Alapfogalmak
Proposing a novel approach for few-shot continual learning using Graph2Graph memory interaction.
Kivonat
最近のFew-Shot Class-Incremental Learning(FSCIL)は、新しいクラスに対処するための重要な役割を果たしており、Explicit Memory(EM)ベースの手法が有望であることが示されています。提案されたContrastive Augmented Graph2Graph(CAG2G)アプローチは、従来の手法よりも優れた性能を示しました。この手法は、グラフ構造を活用して局所的な幾何学的構造を導入し、少数のサンプルで古いクラスの特徴を正確に回復することで、過去の知識を効果的に保持します。
Statisztikák
CIFAR100データセットでの比較結果:
iCaRL: 50.37% → 13.73%
EEIL: 48.25% → 33.79%
NCM: 50.56% → 34.22%
CUB200データセットでの比較結果:
iCaRL: 47.52% → 21.16%
EEIL: 46.57% → 36.27%
NCM: 48.81% → 32.49%
ImageNet-Rデータセットでの比較結果:
記載なし
Idézetek
"Extensive comparisons on CIFAR100, CUB200, and the challenging ImageNet-R dataset demonstrate the superiority of our method over existing methods."

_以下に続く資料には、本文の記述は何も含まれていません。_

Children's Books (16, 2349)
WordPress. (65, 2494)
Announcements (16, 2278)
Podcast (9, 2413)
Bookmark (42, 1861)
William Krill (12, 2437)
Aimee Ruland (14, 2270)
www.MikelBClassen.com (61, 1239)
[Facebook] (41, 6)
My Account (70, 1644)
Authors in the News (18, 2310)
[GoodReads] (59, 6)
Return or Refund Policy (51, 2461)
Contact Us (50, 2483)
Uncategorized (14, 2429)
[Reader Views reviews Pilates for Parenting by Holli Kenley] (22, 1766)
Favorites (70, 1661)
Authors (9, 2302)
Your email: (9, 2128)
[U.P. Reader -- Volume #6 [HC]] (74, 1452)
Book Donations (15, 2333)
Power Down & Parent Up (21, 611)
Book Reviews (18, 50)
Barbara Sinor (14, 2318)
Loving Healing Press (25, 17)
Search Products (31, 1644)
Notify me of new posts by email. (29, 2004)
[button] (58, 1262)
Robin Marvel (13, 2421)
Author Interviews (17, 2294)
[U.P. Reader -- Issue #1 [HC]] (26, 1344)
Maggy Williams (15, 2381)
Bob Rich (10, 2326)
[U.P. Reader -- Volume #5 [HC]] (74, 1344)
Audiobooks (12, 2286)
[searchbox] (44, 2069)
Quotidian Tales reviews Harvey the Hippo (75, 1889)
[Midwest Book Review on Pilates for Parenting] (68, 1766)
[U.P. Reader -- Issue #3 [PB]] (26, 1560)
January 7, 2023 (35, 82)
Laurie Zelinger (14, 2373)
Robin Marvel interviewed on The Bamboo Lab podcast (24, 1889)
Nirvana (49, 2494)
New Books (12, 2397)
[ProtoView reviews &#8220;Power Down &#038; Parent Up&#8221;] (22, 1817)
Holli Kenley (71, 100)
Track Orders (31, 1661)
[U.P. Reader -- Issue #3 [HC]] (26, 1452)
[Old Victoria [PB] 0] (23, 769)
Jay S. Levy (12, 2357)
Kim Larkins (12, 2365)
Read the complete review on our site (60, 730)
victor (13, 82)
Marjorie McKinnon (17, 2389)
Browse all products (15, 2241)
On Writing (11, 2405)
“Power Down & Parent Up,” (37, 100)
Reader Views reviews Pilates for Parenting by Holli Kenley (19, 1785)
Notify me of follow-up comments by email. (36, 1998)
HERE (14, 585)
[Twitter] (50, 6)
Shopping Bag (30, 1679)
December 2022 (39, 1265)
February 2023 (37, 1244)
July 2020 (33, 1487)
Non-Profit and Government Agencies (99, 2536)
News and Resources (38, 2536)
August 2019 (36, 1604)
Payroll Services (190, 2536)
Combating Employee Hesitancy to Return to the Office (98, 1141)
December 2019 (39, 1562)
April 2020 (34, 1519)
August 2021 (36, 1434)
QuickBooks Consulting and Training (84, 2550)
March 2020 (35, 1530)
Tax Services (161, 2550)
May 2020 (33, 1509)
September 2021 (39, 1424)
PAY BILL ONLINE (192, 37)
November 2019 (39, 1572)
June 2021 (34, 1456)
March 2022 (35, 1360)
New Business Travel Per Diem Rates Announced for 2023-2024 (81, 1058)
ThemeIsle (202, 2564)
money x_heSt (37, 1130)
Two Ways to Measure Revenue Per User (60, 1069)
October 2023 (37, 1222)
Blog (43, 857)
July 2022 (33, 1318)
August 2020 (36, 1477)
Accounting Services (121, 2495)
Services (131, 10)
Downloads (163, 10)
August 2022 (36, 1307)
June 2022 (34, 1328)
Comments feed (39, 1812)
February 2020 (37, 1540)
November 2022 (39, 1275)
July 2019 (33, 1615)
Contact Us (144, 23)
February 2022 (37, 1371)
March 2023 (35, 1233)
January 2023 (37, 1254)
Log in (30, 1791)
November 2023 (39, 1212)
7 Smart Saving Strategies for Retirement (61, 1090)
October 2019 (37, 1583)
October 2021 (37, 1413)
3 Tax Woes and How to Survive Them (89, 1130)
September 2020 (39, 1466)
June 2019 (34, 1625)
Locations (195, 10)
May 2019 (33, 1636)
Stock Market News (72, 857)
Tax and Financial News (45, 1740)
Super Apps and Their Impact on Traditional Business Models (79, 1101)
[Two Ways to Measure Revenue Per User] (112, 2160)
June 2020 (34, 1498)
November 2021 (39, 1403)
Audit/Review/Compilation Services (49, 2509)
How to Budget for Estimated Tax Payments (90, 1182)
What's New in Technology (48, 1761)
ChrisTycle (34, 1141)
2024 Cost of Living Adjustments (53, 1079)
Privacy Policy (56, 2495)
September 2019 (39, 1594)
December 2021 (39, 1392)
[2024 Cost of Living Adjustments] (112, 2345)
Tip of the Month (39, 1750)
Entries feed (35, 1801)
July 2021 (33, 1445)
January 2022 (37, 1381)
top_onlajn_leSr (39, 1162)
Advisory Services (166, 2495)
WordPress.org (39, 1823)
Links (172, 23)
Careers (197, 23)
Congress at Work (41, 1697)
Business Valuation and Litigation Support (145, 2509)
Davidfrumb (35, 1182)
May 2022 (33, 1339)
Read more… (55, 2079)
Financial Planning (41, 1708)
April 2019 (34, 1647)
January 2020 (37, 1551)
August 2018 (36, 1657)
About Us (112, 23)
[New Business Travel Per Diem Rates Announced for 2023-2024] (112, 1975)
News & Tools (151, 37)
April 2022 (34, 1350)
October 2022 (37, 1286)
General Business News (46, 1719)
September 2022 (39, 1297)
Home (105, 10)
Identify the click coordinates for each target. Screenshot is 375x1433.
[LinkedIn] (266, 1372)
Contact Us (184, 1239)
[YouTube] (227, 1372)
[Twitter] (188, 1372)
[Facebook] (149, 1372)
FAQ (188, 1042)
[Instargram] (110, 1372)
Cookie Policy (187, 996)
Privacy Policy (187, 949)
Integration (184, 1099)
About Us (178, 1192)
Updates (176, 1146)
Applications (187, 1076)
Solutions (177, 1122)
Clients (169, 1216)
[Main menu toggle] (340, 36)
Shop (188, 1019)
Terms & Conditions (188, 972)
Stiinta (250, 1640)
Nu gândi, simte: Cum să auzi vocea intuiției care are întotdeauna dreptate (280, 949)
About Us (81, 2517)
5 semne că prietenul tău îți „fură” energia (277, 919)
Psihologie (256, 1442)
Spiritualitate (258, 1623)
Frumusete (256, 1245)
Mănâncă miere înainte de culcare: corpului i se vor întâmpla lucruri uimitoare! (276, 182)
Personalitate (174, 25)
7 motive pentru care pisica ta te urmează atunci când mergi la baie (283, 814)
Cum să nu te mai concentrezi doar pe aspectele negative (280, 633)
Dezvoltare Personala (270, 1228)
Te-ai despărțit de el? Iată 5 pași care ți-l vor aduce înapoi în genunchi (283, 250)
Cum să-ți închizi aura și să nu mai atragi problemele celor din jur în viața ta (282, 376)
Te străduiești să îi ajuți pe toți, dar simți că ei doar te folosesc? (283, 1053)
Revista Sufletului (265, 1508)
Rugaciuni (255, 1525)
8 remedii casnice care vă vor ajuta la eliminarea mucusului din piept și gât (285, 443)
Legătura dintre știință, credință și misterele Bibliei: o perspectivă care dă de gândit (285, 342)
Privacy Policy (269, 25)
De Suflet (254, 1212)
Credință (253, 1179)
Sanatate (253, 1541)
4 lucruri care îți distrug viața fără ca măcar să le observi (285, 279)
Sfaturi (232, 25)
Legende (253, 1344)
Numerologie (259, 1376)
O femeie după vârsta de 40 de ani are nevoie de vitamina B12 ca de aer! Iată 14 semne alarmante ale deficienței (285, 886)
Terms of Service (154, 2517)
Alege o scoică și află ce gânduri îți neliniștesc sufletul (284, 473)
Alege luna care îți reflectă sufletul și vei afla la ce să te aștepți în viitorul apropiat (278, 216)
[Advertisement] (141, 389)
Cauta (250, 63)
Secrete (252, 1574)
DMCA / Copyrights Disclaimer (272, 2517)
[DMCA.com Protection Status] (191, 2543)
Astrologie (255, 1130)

"We propose the G2G interaction for memory retrieval, which constructs a graph-to-graph interaction that introduces euclidean distance between local features and local prototypes."
"Our method achieves state-of-the-art (SOTA) performance by replaying only one image per class, reducing storage overhead."